Adelaide Cabaret Festival artistic director Julia Zemiro nominates six highlights – from classic cabaret acts to the unexpected – amid an eclectic line-up of festival performances featuring more than 380 artists over 16 days.

Jun 06, 2019, updated Jun 06, 2019

The House is Live

This year’s opening night event will take place on Friday at the Thebarton Theatre, and in a departure from the traditional gala, Zemiro has included a number of artists – such as Meow Meow, Reuben Kaye and Queenie van de Zandt – who aren’t part of this year’s festival program.

“You feel like you are getting quite a stand-alone show,” she says.  “You’re seeing people you won’t see anywhere else, which is bit of a treat, and you also get to see a preview of some of the people who will be in the festival in the first week.

“You’ve classical cabaret people like Meow Meow in that show, through to completely new voices of cabaret like Omar Musa, who is a rapper, a hip-hop artist, very political, and who won best cabaret at the Sydney Theatre Awards this year.”

Zemiro says The House is Live will have a theme running through it.

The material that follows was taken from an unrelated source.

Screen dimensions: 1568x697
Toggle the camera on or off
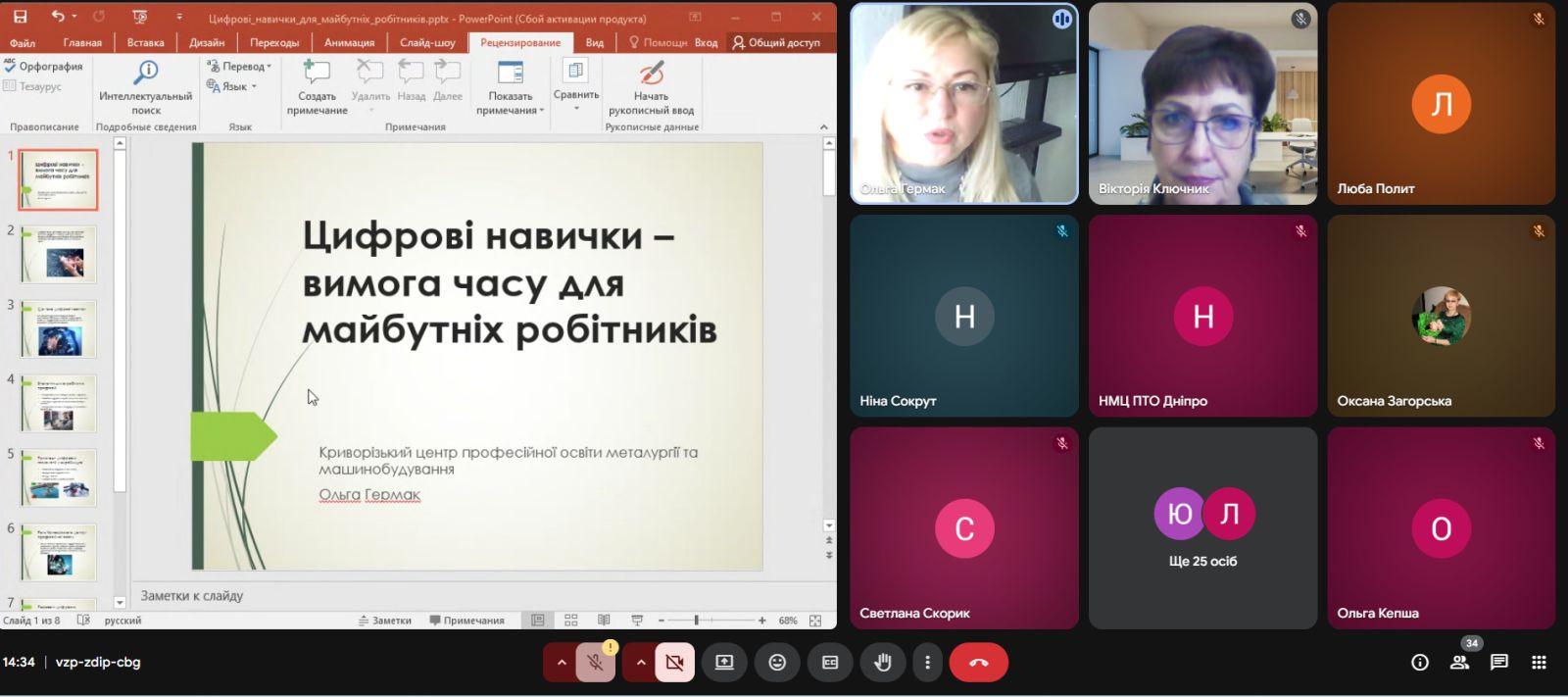tap(674, 663)
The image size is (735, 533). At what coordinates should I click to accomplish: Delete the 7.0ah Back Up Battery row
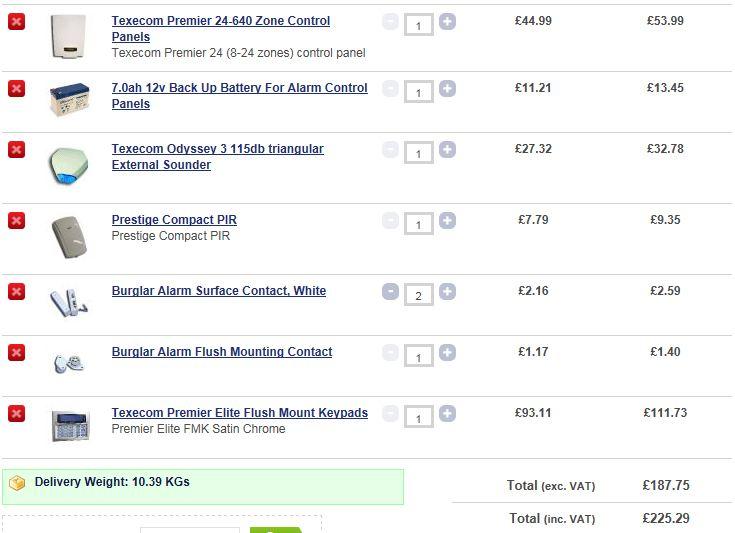16,89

“I think we’re doing something quite special and quite different. There will also be a moment for Frank Ford [who passed away last year], the magnificent godfather of the Cabaret Festival – that absolutely had to be part of the night.” – Thebarton Theatre, June 7

Dickie Beau: Unplugged

Photo: Robin Fisher

Beau, says Zemiro, is an amazing performance artist who has redefined and refined the art of lip synching, with one of his shows seeing him perform to recordings of famous British actors playing Hamlet. He also has some impressive screen credits, including playing Kenny Everett in Bohemian Rhapsody and a role in the upcoming new film about French writer Colette.

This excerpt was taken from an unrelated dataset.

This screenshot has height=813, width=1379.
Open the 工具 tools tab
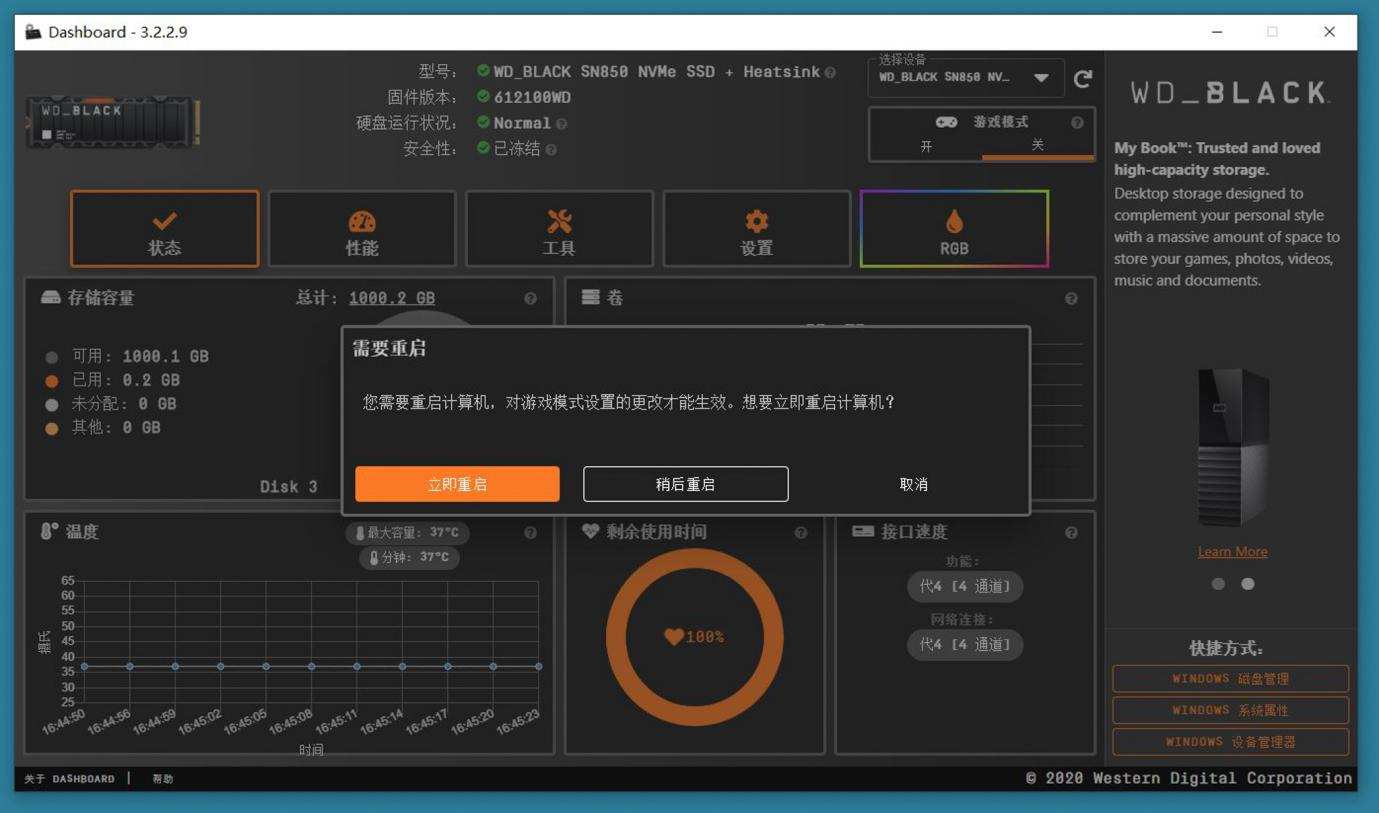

Unplugged, however, is described as “a one-man variety show meets solo cabaret memoir” which sees Beau speak in his own voice, telling how he discovered drag and how his love affair with “found sound” began.

“It often just stabs you in the heart,” Zemiro says.

“His show will be incredible; not many people know about him but he’s one I really want to push … he’s magnificent.” – Dunstan Playhouse, June 19-20

Bobby Fox: The Irish Boy

Photo: Daniel Linnet

“He’s been a fabulous performer in musical theatre now for 20 years,” Zemiro says of Irish-born entertainer Bobby Fox. “He was the lead in Jersey Boys and he’s a triple threat – he can sing, he can dance, he can act – but he’s never done his own story.”

Featuring a combination of traditional and modern Irish music, dancing, storytelling and song, The Irish Boy will see Fox share stories from his life and career, which has included being a four-time world champion Irish dancer and touring with Riverdance.

He will also be a guest on Zemiro’s late-night talk show Bronya’s Variety Hour in The Famous Spiegeltent. – Dunstan Playhouse, June 14-15

My Life in the Nude

Photo: Paul Dunn

This “ribald retrospective” is written and performed by Maude Davey (you might remember her from Fringe shows The Burlesque Hour and Glory Box), comprising a mix of autobiographical monologue and performance pieces that look at burlesque through a different lens.

“She put together this show about herself and a couple of other performers who choose to perform in the nude, and asks the question, ‘Why do I live my life in the nude? What does it mean and when will I stop?’ Zemiro says.

” I would encourage any young woman who has issues about her body to go and watch this woman be so free about her body … it’s a very empowering show and she doesn’t do it often. I’ve literally brought this show out of retirement, so I’m very happy she’s doing it.” – Space Theatre, June 9

The Swell Mob

You never know who you’ll meet with The Swell Mob. Photo: Rod Penn

“Only 50 people can go in at a time, so you get an incredible experience,” Zemiro says of The Swell Mob, an immersive theatre show from the UK which transports audiences to an 1800s taproom in London and will run for the duration of the Cabaret Festival.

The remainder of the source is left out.